_GEKOZEN FRAGMENT_:
******

9.1. De raad stelt zich op het standpunt dat ten behoeve van de verwezenlijking van een minicamping op het perceel van [appellant sub 2] een bouwwerk is toegestaan. Dit gebouw zal met name bedoeld zijn voor sanitaire voorzieningen, maar de raad acht het ruimtelijk passend dat een klein deel van dit nieuwe gebouw voor opslagdoeleinden zal worden gebruikt. Gelet op het ondergeschikte karakter van dit gebruik is het volgens de raad niet noodzakelijk om dit op te nemen in de planregels.
9.2. Aan het plandeel dat ziet op het perceel van [appellant sub 2] aan de Maarsseveensevaart is de bestemming "Recreatie - 6" toegekend. Ingevolge artikel 15.1 van de planregels zijn gronden met deze bestemming bedoeld voor verblijfsrecreatie met daarbij behorende sanitaire voorzieningen, groenvoorzieningen, water en overig functioneel met deze bestemming verbonden voorzieningen. Ingevolge artikel 15.2 van de planregels mogen uitsluitend sanitaire voorzieningen worden gebouwd, met dien verstande dat ten hoogste 2% van de gronden mag worden bebouwd en de bouwhoogte maximaal 3 meter bedraagt.

******

_OPDRACHT 1_:
Druk de rijen hieronder letterlijk af, van de regel met "Image resolution: width=1568" tot en met de regel met "I will pos(476,652).".

_AANGELEVERDE GEGEVENS_:

******

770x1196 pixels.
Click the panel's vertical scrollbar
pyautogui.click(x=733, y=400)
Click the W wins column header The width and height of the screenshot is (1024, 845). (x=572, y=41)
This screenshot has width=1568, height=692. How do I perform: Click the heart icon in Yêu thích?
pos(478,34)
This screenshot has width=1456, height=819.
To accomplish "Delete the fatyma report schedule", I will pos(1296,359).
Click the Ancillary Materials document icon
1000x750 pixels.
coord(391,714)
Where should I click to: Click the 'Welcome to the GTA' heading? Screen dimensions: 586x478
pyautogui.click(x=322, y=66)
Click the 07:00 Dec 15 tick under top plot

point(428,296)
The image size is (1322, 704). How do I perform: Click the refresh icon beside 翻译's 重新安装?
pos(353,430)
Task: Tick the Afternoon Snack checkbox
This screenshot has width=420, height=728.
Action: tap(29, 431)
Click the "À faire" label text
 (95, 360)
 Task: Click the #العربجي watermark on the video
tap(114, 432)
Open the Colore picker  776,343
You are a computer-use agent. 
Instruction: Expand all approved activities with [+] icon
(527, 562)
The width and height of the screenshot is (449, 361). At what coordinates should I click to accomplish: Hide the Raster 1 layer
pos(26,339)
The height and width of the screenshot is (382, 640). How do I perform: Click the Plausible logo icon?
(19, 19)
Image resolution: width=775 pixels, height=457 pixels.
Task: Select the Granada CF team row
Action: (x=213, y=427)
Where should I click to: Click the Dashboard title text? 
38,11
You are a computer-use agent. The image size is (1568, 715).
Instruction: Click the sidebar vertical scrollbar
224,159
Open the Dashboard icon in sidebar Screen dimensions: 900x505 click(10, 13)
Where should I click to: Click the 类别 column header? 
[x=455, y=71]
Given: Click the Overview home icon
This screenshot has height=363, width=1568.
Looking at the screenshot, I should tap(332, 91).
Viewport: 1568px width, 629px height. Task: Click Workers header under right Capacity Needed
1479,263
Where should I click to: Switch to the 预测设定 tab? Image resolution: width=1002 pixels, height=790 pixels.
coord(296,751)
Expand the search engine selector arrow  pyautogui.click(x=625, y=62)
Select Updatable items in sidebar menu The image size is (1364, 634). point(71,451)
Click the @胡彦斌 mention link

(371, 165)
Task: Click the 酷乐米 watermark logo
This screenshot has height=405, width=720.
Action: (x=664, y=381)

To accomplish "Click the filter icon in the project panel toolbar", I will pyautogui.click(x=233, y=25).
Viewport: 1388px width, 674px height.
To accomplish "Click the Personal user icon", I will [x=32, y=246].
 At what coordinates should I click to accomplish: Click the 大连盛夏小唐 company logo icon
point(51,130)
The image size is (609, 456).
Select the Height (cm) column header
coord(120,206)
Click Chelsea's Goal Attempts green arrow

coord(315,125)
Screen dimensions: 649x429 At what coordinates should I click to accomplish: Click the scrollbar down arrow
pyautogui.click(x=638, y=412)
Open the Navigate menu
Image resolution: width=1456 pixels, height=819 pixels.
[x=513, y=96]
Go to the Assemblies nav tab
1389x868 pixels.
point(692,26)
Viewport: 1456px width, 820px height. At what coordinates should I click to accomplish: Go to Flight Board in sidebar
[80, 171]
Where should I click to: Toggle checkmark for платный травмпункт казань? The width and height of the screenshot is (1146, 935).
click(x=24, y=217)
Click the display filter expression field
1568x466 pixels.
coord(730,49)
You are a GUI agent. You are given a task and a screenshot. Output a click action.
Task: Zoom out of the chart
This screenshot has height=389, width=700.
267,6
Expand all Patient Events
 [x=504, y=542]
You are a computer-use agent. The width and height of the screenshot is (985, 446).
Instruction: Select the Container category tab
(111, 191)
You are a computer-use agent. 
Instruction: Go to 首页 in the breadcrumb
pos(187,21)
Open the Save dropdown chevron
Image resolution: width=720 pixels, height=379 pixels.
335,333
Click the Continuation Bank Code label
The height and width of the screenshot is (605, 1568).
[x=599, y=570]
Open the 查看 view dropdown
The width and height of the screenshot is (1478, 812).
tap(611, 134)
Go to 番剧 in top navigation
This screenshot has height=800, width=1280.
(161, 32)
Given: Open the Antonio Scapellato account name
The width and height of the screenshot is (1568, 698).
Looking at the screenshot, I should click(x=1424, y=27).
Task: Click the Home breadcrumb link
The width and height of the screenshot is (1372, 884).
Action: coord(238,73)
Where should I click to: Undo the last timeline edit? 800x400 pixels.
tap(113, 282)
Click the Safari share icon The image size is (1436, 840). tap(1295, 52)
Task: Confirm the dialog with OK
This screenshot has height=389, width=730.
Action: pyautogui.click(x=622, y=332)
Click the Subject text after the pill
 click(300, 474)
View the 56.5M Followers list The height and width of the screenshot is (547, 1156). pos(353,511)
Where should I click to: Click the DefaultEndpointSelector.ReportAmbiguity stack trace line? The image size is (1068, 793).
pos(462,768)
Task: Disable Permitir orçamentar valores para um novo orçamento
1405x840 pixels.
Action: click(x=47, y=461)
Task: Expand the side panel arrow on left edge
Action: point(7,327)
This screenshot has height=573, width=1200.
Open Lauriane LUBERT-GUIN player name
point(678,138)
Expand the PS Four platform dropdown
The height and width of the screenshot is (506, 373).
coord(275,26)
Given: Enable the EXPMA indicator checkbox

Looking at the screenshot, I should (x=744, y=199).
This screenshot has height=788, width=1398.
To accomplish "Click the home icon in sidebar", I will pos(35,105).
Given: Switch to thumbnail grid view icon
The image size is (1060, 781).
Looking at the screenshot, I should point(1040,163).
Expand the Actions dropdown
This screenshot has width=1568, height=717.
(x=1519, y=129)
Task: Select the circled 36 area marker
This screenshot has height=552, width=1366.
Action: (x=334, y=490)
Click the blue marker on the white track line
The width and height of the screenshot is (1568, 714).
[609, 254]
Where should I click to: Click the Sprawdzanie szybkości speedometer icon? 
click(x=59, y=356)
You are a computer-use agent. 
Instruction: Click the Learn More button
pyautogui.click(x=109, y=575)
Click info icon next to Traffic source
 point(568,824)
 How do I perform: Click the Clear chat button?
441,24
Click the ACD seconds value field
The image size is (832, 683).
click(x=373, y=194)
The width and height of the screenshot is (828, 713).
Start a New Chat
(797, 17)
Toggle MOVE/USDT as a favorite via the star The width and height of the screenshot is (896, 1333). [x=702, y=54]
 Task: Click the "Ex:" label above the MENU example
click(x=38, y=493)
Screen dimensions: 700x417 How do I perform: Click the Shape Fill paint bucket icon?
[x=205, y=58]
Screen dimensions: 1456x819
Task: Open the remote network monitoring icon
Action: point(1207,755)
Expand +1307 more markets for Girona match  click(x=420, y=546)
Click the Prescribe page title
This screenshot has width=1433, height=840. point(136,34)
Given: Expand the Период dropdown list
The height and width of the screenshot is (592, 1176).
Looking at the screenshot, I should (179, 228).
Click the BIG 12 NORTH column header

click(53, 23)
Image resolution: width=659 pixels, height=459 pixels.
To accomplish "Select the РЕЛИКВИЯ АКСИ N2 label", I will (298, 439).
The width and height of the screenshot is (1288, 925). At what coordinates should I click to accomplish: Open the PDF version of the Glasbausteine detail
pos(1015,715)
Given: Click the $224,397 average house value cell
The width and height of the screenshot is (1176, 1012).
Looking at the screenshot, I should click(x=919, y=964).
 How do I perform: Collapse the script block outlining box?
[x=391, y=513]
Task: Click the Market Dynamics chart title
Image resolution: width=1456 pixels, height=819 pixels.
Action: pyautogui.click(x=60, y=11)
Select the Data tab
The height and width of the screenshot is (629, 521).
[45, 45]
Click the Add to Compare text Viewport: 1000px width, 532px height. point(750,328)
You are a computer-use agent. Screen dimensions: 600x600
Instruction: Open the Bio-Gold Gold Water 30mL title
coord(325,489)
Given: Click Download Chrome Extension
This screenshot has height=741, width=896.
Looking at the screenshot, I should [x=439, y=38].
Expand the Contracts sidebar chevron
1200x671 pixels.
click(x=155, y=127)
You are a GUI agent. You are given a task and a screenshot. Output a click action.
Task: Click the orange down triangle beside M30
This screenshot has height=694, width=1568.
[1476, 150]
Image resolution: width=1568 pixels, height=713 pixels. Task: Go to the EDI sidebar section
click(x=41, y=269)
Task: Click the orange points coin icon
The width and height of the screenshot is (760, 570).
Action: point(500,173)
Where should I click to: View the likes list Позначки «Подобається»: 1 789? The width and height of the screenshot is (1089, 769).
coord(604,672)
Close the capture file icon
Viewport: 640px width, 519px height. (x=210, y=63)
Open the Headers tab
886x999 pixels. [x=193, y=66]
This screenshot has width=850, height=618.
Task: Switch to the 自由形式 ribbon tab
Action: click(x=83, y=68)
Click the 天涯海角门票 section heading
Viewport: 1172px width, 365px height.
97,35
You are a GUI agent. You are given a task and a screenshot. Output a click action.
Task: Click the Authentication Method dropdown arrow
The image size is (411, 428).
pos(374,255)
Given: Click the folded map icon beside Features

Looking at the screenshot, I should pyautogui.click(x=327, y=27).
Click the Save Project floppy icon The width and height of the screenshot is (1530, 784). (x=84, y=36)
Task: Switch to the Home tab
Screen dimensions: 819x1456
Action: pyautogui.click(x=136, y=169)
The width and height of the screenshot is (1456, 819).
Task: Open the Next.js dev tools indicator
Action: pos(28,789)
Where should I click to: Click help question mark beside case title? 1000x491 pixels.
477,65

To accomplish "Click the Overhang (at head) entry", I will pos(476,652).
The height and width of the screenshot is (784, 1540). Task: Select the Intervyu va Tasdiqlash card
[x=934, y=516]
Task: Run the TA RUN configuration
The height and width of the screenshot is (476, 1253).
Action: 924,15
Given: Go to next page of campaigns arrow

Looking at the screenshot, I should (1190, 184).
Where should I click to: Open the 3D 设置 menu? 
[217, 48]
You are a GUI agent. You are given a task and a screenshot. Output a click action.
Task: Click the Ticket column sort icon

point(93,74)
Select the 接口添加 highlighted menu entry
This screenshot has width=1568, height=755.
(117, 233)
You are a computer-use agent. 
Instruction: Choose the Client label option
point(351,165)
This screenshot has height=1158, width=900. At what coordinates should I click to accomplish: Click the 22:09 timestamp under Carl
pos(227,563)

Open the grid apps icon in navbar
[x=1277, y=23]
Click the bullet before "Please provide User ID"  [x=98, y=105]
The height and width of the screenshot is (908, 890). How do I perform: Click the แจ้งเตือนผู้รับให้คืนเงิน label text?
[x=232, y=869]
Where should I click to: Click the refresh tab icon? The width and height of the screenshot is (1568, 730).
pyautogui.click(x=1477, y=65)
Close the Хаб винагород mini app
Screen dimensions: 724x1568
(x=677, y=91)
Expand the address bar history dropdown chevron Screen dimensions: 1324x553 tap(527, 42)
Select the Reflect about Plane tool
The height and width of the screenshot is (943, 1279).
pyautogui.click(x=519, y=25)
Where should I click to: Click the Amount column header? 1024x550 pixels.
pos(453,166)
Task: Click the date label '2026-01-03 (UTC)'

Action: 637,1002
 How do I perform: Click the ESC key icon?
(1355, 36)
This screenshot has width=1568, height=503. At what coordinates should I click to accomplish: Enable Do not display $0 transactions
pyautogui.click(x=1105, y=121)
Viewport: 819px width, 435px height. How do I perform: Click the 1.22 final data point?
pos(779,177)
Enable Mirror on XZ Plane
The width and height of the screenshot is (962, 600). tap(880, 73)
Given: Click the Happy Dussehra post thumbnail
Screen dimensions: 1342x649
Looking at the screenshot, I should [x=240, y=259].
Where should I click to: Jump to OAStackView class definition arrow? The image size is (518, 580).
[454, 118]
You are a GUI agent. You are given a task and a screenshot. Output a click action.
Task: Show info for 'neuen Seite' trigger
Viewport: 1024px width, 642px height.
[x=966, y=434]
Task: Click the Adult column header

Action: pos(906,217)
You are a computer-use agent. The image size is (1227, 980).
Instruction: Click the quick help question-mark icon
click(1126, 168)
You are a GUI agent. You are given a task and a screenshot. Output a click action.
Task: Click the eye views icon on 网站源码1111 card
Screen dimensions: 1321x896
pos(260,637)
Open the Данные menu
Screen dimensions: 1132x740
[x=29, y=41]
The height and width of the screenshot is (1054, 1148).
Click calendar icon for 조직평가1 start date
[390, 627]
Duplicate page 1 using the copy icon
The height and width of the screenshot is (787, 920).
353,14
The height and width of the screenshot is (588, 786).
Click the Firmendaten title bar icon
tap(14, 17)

******

_OPDRACHT 2_:
Geef uit het fragment woord voor woord het stuk van "9.1. De raad" tot en met "in de planregels.".

_UITGEWERKT ANTWOORD 1_:
Image resolution: width=1568 pixels, height=713 pixels. Task: Go to the EDI sidebar section
click(x=41, y=269)
Task: Click the orange points coin icon
The width and height of the screenshot is (760, 570).
Action: point(500,173)
Where should I click to: View the likes list Позначки «Подобається»: 1 789? The width and height of the screenshot is (1089, 769).
coord(604,672)
Close the capture file icon
Viewport: 640px width, 519px height. (x=210, y=63)
Open the Headers tab
886x999 pixels. [x=193, y=66]
This screenshot has width=850, height=618.
Task: Switch to the 自由形式 ribbon tab
Action: click(x=83, y=68)
Click the 天涯海角门票 section heading
Viewport: 1172px width, 365px height.
97,35
You are a GUI agent. You are given a task and a screenshot. Output a click action.
Task: Click the Authentication Method dropdown arrow
The image size is (411, 428).
pos(374,255)
Given: Click the folded map icon beside Features

Looking at the screenshot, I should pyautogui.click(x=327, y=27).
Click the Save Project floppy icon The width and height of the screenshot is (1530, 784). (x=84, y=36)
Task: Switch to the Home tab
Screen dimensions: 819x1456
Action: pyautogui.click(x=136, y=169)
The width and height of the screenshot is (1456, 819).
Task: Open the Next.js dev tools indicator
Action: pos(28,789)
Where should I click to: Click help question mark beside case title? 1000x491 pixels.
477,65

To accomplish "Click the Overhang (at head) entry", I will pos(476,652).

_UITGEWERKT ANTWOORD 2_:
9.1. De raad stelt zich op het standpunt dat ten behoeve van de verwezenlijking van een minicamping op het perceel van [appellant sub 2] een bouwwerk is toegestaan. Dit gebouw zal met name bedoeld zijn voor sanitaire voorzieningen, maar de raad acht het ruimtelijk passend dat een klein deel van dit nieuwe gebouw voor opslagdoeleinden zal worden gebruikt. Gelet op het ondergeschikte karakter van dit gebruik is het volgens de raad niet noodzakelijk om dit op te nemen in de planregels.